February 15th, 2007 by Andrew

Lately the server that hosts this site has been having some issues. It all started in January, when I started receiving kernel errors in my daily logwatch emails from the server. All the errors were pointing to a hard drive failure:

WARNING:  Kernel Errors Present
Buffer I/O error on device hda, l ...:  4 Time(s)end_request: I/O error, dev
hda, sector ...:  4 Time(s)
hda: dma_intr: error=0x10 { SectorIdN ...:  4 Time(s)
hda: dma_intr: status=0x51 { DriveReady SeekComplete Error } ...:  4 Time(s)
hda: task_in_intr: error=0x10 { SectorIdN ...:  32 Time(s)
hda: task_in_intr: status=0x59 { DriveReady SeekComplete DataRequest Error } ...:  32 Time(s)

Those are definitely hard drive problems, right? Well, not exactly. I replaced the hard drive with a working one by copying it bit for bit, using the linux command ‘dd’. I swapped out the cables, and booted up using the new drive. Everything was fine for a day or two, then I started getting those annoying kernel errors again. Wait a second… I just put in a new hard drive, I couldn’t possibly be getting the same exact errors. Could it be that some of the OS files had been corrupted by the failing drive and weren’t copied over correctly?
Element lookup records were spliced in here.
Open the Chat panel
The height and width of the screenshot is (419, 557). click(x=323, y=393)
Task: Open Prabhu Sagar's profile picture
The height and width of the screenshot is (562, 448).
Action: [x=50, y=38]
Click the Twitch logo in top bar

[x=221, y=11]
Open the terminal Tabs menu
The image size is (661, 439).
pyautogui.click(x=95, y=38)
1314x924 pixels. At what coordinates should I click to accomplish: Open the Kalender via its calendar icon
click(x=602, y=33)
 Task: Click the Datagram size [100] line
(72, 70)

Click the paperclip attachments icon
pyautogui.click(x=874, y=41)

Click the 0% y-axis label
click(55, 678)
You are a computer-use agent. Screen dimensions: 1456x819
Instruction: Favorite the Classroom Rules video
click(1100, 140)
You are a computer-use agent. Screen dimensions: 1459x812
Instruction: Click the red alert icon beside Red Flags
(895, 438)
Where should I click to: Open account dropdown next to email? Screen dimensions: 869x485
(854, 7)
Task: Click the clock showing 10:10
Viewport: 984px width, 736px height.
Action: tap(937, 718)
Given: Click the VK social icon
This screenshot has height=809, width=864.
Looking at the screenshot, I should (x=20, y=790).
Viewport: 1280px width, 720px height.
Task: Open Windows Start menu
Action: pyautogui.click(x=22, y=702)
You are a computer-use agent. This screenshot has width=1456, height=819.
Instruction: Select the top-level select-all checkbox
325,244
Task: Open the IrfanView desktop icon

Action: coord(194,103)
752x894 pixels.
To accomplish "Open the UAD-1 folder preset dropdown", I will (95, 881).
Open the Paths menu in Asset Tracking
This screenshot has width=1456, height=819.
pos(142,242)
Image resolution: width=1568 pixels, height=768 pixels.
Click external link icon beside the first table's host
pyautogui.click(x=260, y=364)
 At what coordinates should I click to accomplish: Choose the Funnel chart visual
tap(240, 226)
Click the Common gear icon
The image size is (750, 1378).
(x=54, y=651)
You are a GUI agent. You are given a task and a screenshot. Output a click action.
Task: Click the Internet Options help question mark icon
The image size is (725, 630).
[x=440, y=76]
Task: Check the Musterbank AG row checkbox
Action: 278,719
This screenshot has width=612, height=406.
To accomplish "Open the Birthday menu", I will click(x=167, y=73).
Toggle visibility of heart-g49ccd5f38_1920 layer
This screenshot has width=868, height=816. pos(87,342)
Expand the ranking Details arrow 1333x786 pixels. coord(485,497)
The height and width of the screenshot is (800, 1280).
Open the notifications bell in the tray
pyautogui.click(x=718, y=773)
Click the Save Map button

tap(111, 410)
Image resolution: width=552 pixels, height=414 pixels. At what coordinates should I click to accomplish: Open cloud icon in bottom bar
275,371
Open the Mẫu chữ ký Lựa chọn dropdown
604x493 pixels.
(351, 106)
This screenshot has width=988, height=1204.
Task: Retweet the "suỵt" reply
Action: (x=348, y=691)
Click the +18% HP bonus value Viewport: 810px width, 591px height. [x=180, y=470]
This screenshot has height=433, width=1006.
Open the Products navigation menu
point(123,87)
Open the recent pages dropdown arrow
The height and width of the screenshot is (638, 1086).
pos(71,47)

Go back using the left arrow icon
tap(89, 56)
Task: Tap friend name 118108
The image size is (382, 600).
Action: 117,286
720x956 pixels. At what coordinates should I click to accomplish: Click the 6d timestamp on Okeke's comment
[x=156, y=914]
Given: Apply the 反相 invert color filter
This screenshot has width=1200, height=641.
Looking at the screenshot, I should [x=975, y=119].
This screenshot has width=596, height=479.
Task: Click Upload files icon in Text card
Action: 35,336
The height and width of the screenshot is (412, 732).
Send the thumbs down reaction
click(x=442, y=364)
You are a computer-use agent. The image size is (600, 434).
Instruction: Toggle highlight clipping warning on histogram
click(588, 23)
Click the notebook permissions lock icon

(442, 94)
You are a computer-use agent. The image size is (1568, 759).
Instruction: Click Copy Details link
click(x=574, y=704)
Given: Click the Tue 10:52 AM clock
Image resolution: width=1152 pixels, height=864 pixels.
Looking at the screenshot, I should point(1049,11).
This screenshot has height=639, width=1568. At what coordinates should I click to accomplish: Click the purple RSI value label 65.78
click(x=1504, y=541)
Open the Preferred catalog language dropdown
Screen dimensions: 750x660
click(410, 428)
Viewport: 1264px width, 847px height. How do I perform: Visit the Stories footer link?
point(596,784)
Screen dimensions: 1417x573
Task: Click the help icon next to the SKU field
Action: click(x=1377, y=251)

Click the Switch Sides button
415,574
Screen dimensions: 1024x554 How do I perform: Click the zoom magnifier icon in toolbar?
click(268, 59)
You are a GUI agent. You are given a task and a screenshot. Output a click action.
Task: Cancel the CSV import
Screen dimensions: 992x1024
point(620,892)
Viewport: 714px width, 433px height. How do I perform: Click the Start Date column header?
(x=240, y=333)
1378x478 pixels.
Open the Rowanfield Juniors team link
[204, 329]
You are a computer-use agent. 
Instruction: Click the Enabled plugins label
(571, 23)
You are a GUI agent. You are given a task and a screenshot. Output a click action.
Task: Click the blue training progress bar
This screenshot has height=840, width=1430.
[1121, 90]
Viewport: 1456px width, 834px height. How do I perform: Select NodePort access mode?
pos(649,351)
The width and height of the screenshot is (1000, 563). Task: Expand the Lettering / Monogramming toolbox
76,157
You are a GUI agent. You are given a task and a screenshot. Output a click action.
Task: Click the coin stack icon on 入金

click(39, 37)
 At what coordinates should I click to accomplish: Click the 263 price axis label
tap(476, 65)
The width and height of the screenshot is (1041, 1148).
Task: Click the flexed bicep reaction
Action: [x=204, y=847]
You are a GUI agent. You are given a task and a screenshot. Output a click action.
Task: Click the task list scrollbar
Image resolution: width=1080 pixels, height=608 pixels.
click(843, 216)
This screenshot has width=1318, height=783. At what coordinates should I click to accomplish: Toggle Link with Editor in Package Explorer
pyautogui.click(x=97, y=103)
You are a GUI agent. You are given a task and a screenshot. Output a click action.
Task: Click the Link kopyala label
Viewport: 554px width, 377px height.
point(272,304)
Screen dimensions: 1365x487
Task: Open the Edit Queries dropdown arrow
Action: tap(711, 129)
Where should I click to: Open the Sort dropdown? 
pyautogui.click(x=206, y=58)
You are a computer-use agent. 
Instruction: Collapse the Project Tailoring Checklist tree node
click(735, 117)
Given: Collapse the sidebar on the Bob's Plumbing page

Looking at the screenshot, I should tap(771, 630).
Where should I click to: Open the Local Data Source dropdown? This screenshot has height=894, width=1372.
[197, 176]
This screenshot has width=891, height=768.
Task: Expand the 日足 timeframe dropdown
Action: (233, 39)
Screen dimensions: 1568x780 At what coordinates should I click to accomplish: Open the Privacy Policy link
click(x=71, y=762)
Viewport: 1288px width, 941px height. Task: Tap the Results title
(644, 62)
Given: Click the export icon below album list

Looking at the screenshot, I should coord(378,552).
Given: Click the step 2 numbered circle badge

Here’s where I took drastic measures. Rather than trying to keep the same server setup, I decided to install Ubuntu and copy just the old files. Previously I had been using Fedora Core, and I loved it, but Ubuntu seems to be my new favorite Linux OS. Anyway, since I still had the old “broken” drive lying around, so I wiped the new drive, installed Ubuntu, mounted the old drive, and copied the necessary files. There’s nothing like a freshly installed Linux distribution.

I let the server run overnight with the new OS, just to make sure everything would be OK. Hoping for the best, I checked it the next morning. Well, everything wasn’t OK. I was getting hard drive errors again! Despite the fact that hard drives are the most likely piece of equipment to fail on my computer, I just couldn’t accept the fact that I had two failing drives of completely different makes. I decided now that it had to be something else that was causing my hard drive to appear to fail.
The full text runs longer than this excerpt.